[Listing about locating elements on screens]
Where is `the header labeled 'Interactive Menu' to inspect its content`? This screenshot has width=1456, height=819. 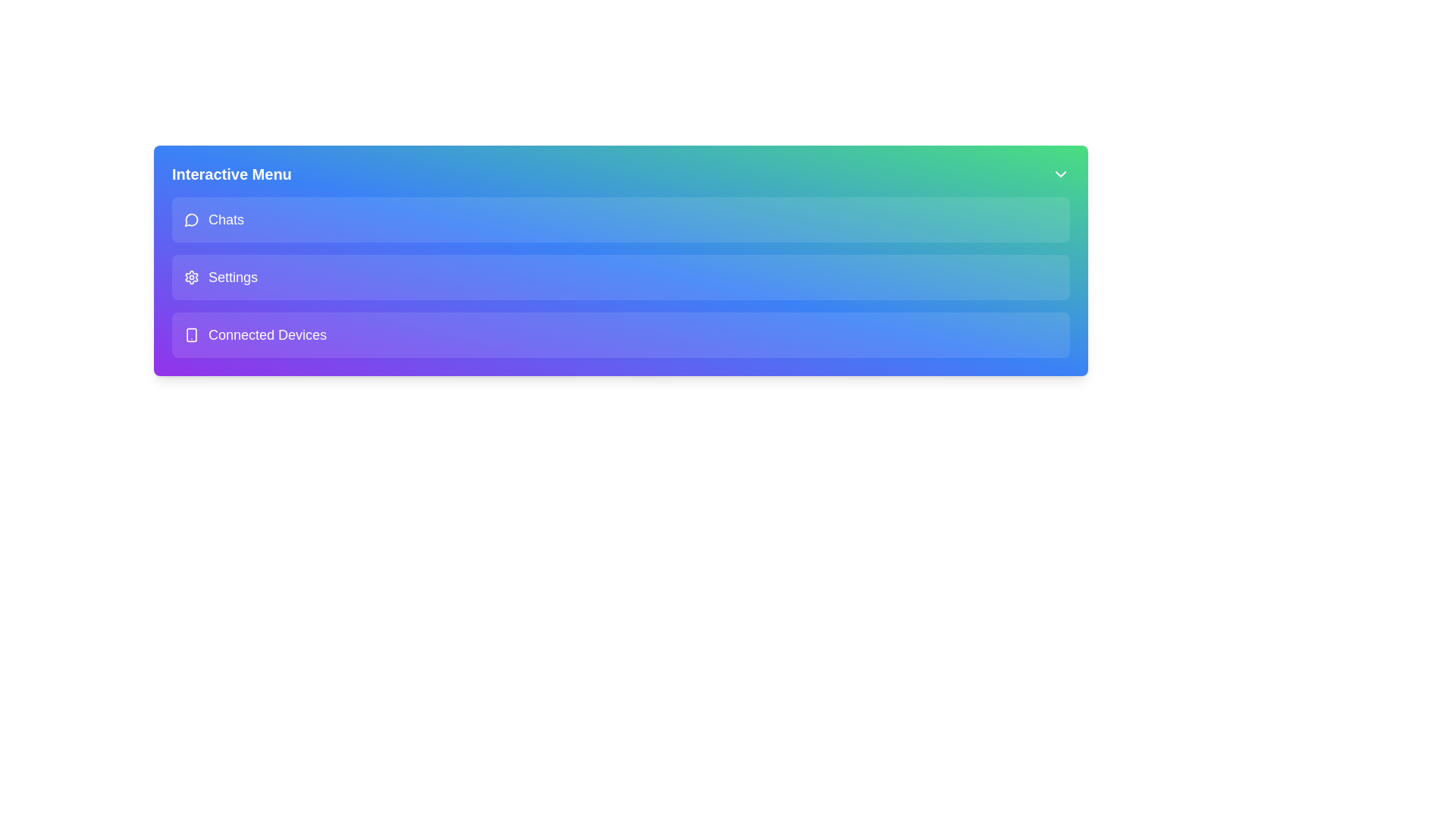
the header labeled 'Interactive Menu' to inspect its content is located at coordinates (621, 174).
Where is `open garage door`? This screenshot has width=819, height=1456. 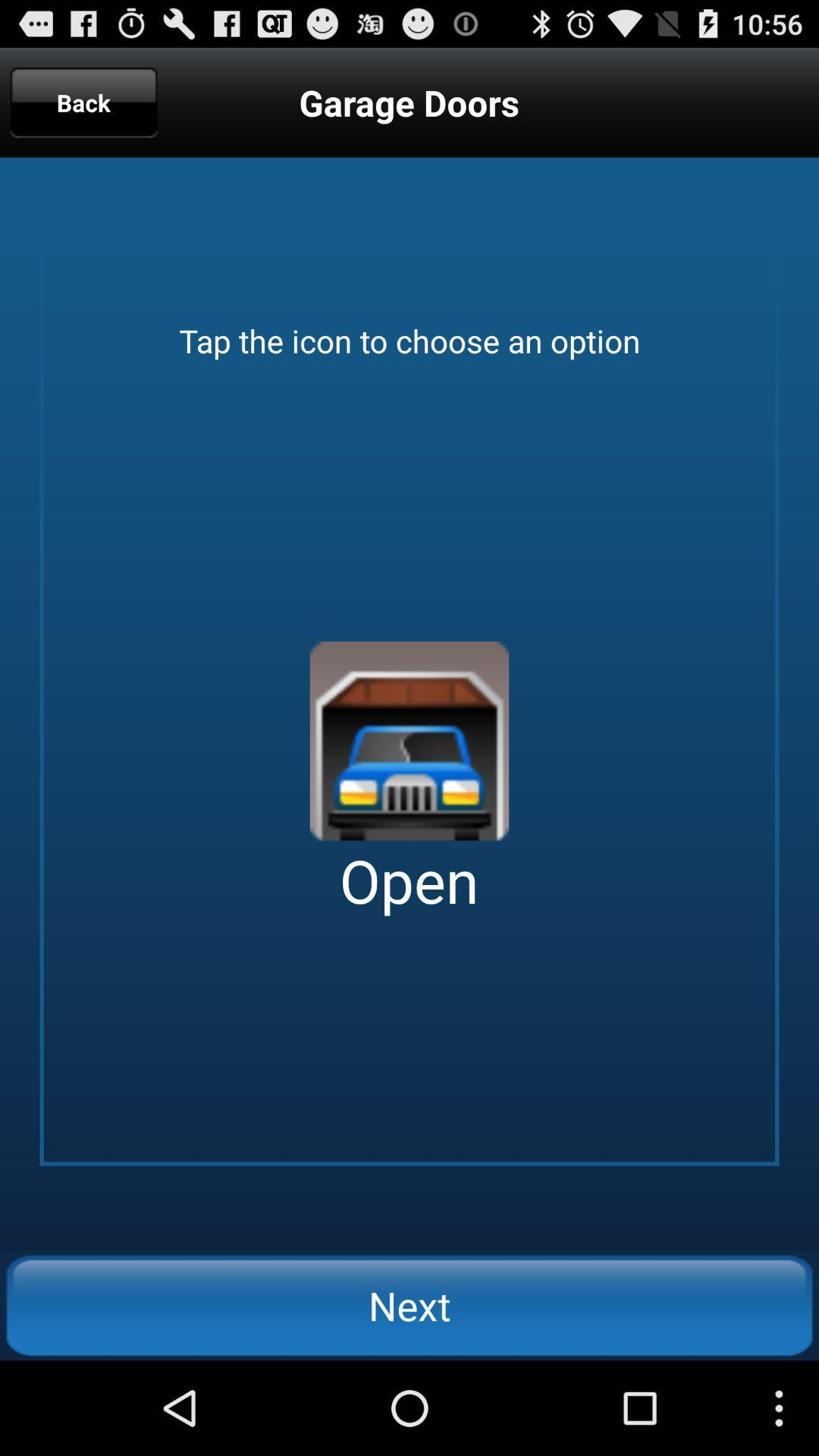 open garage door is located at coordinates (410, 741).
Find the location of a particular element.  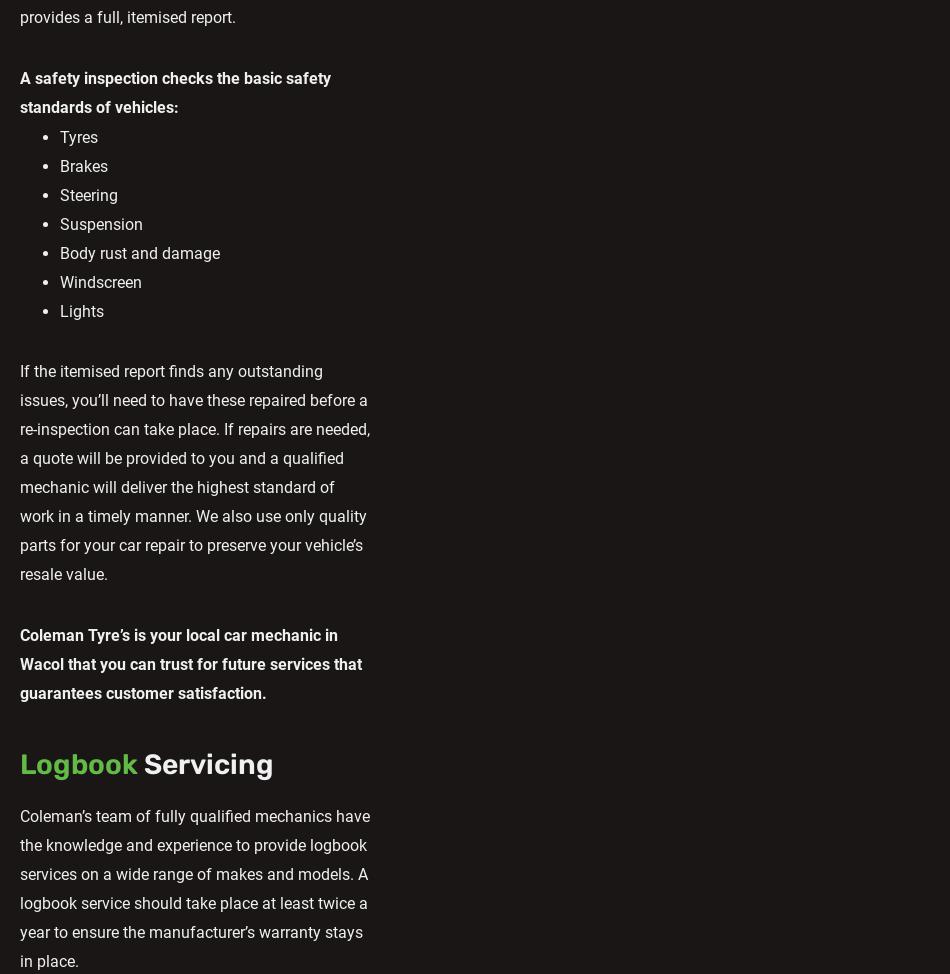

'Steering' is located at coordinates (89, 195).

AIM OF THE EXERCISE
Render the lines of the listing from its start through the line containing "the header labeled 'Interactive Menu' to inspect its content is", inclusive, as a numbered list with blank lines omitted. Leave the pictures out of your answer.

TASK RESPONSE
1. Where is `the header labeled 'Interactive Menu' to inspect its content`? This screenshot has width=1456, height=819. 
2. the header labeled 'Interactive Menu' to inspect its content is located at coordinates (621, 174).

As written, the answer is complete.